Advice for specific samplers

The rest of this document will be somewhat unfair, since the research that created Unified will be used to evaluate the other samplers, so it will be biased toward Unified.

Unified: Disable Randomness, because it is redundant with Linear. Set Linear between 0 and 1 according to how unusual you want tokens to be: 0 means maximum exploration and 1 means normal output. Lower numbers will produce more unusual/creative outputs, but you will have to reroll or edit more. Set Quad = 0.25 - Linear / 5. Leave Conf alone.

For people who want to spend a lot of effort tinkering: Unified’s formula is output logit = (input log-probability) * (Linear + entropy * Conf) - (input log-probability)^2 * Quad. Output probabilities are calculated by exponentiating the output logits, and normalizing the sum to 1 (called “softmax”). Negative Linear is suboptimal but valid; you can type a negative number in the Linear field. The effect is a negative probability slope: a token’s output probability decreases if its input probability increases. If Linear or Conf is negative, then Quad must be positive or the output will explode with junk.

Quad can't make logits 0, but it can make them low enough to no longer matter. If you want a true cutoff, then pick either a very high Top P (Nucleus 0.999) or a very low Min P (0.0001), and order it after Unified.

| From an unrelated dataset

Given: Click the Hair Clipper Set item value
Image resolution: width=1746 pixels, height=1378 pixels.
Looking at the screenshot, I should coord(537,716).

Conf varies Randomness by the current token's uncertainty, which is measured by entropy. Theory predicts that a tiny positive Conf like 0.01 might be helpful, but this was only observed once, in a story with many grammar mistakes.

Unified’s goals are to be simple, and to outperform full presets. The hope is to replace complex sampler chains with Unified alone. It has fewer sliders and fewer pitfalls, so users can pick sensible options. Its math arose from theory rather than from experimentation.

Since Conf showed minimal benefits in our testing, the logical move would be to remove it and simplify Unified. But to replace a preset, Unified must be able to replicate any good behavior the preset might have. The other samplers have behavior that is neither promoted nor prohibited by theory, and Conf reproduces this unusual behavior. For example, Conf = -1.5 * Quad is a smooth Min P, and high Conf is a smooth Top K. So Conf’s purpose is to cover existing presets.

  • Mirostat's algorithm is odd. Dynamic sampling is neat, and could be useful to break out of repetition. But Mirostat's goal of perplexity control is questionable, and its method of Top K plus Zipf is very subpar. Any repetition-breaking effects would be minor at best. If you want dynamic sampling, you can instead use positive Conf and a lower Linear, although it will not be history-aware.

  • Don't use Top A. It is bad. Replace it with Min P and multiply the slider value by 1/2 or 1/3; this should be a strict improvement.

  • Tail-Free Sampling (TFS) calculates a tail of probabilities, but it is based on poor mathematics. It's also sensitive to logit quantization: insignificant changes in low probabilities cause large changes in second derivative. If TFS does something useful, Top P would do it better with Linear X -> Top P -> Randomness X, for some number X > 1.

  • Typical deletes both high- and low-probability tokens, which changes the order of tokens, violating Goal 4. Typical isn't given sufficient information for deleting high-probability tokens to make sense. If you for some reason really want to suppress the top logits, negative Linear is a better solution.

  • Top K is the oldest sampler. It was created when people didn't have experience working with LLMs. It's generally obsolete except for Top K 1, which can be used for debugging.

  • Top P (Nucleus) was an advance over Top K. It preserves diversity of the distribution, which is one of the two things you care about. (The other is quality.) Its good performance has been widely benchmarked, and it is the standard all samplers are compared to. Values near 1 make sense (like 0.9).

  • Min P is a recent sampler. Its threshold guarantees that at least one token exists, without needing special logic like Top P does. Although the probability of the top token is an imperfect metric of the token's certainty, Min P works fine, and it is easy to understand. Values near 0 make sense (like 0.04).